Costs specifically related to tax-exempt investments can't be claimed on your tax return at all. Congress' reason for making it this way is that if you're not going to have to include the income on your tax return, you shouldn't be able to include the deductions either. That makes sense.
However, here's one little point to remember: IRA's and 401k's and similar vehicles are NOT tax exempt!! They are tax DEFERRED. This means that outlays related to managing your IRA are, indeed, tax deductible if other requirements are met. On the other hand, outlays related to managing your tax-exempt municipal bonds are NOT.
Travel costs to attend an investment seminar, conventions, or stockholder meetings, or to investigate potential rental property are generally NOT tax deductible. Congress made it this way because they noticed that these activities so often occur in warm, sunny vacation locations. That makes a certain amount of sense.
Another investment related outlay that can't be deducted is one that you didn't pay. For example, if your brother Bob paid your annual IRA management fee, you can't deduct it. (Neither can your brother Bob, by the way.) That makes sense.
This leads to one important point of caution, however. If, Bob doesn't pay that IRA management fee, and the IRA management company simply takes it out of your IRA account, you can't deduct it. Why? Because technically, although you control your IRA, you don't own it; it is owned by a trustee. Therefore, if the fee is simply deducted from your IRA account, YOU didn't pay it! Always pay your IRA related expenses from a source outside the IRA; that way they will be deductible!!
Another expense that you just can't deduct is any part of the basic monthly fee for the first telephone line in your house.

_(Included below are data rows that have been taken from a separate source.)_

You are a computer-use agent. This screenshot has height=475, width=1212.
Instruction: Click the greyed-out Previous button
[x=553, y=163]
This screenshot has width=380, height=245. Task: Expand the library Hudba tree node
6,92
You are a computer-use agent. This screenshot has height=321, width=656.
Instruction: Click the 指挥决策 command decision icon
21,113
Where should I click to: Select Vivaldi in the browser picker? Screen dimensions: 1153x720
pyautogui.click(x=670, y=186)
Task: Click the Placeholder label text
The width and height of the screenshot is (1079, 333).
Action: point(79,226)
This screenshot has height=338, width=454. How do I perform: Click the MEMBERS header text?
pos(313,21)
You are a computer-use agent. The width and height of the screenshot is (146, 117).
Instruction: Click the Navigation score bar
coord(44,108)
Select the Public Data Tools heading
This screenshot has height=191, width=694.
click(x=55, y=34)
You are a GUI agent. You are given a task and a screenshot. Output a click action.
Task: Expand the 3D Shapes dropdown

Outlays related to buying any investment are capitalized as part of the investment, increasing its cost, or "basis". This reduces the amount of any gain when you ultimately sell the asset.
Outlays related to selling any investment are subtracted from the selling price, reducing it to the "net amount realized." Again, this lowers the amount of any taxable gain when you sell the asset.

Unless you're a "real estate professional" or professional securities trader, which is pretty narrowly defined, all these expenses of owning and managing your investments go on Schedule A (Itemized Deductions) of your Form 1040 as "Miscellaneous Itemized Deductions" -- all except expenses related to royalties and real estate rentals, which go on Schedule E. We'll talk about Schedule E expenses later; let's focus on Miscellaneous Itemized Deductions for now. Almost anything you can think of could be included here as long as these conditions are met:
• You must itemize your deductions using Schedule A of Form 1040.
• You must literally "pay or incur" the expense yourself.
• The expense must be "ordinary and necessary."
• The relationship between the investments and the expense must be "reasonable and proximate."
Here's a partial list of deductions to think about:
  • Fees for investment advice
  • Subscriptions to investment or financial publications
  • IRA setup and custodial fees
  • Software or online services to manage your investments
  • Safe deposit box fees if used to store investment related documents
  • Transportation costs to and from your broker or advisor's office – including mileage
  • Attorney, accounting, or clerical costs
  • Charges for automatic investment services or dividend reinvestment plans
  • Costs to replace lost security certificates
  • Straight-line depreciation on your computer and peripherals to the extent they were used to manage investments
  • Bank deposit losses if not FDIC insured
  • Casualty or theft of non-rental, non-royalty investment property
  • Investment fees for non-publicly offered mutual funds shown in Box 5 of Form 1099-DIV
  • Proxy fight expenses related to non-frivolous policy disputes
  • Salary of a bookkeeper, secretary, or other employee to keep track of investments
  • Investment property management expenses
  • (Investment interest is also deductible but is reported differently that other "investment expenses."  It is NOT included under "miscellaneous itemized deductions;" instead, it has a separate line on Schedule A and potentially requires a Form 4952 to compute its limitations.)
Once you have compiled your list of Miscellaneous Itemized Deductions and investment interest, the amount you can actually deduct is subject to a series of different limitations:

FIRST of all, the amount of any investment interest you are claiming cannot exceed the following amount: investment income minus the deductible portion (after 2% AGI floor) of other related investment expenses.. . This excess investment interest, if any, can be carried over and deducted on your tax return in some future year. There is no limit to the number of years you can carry it forward until you get a chance to use the deduction.  You may be required to submit a Form 4952, "Investment Interest Expense Deduction" do compute and document all of this.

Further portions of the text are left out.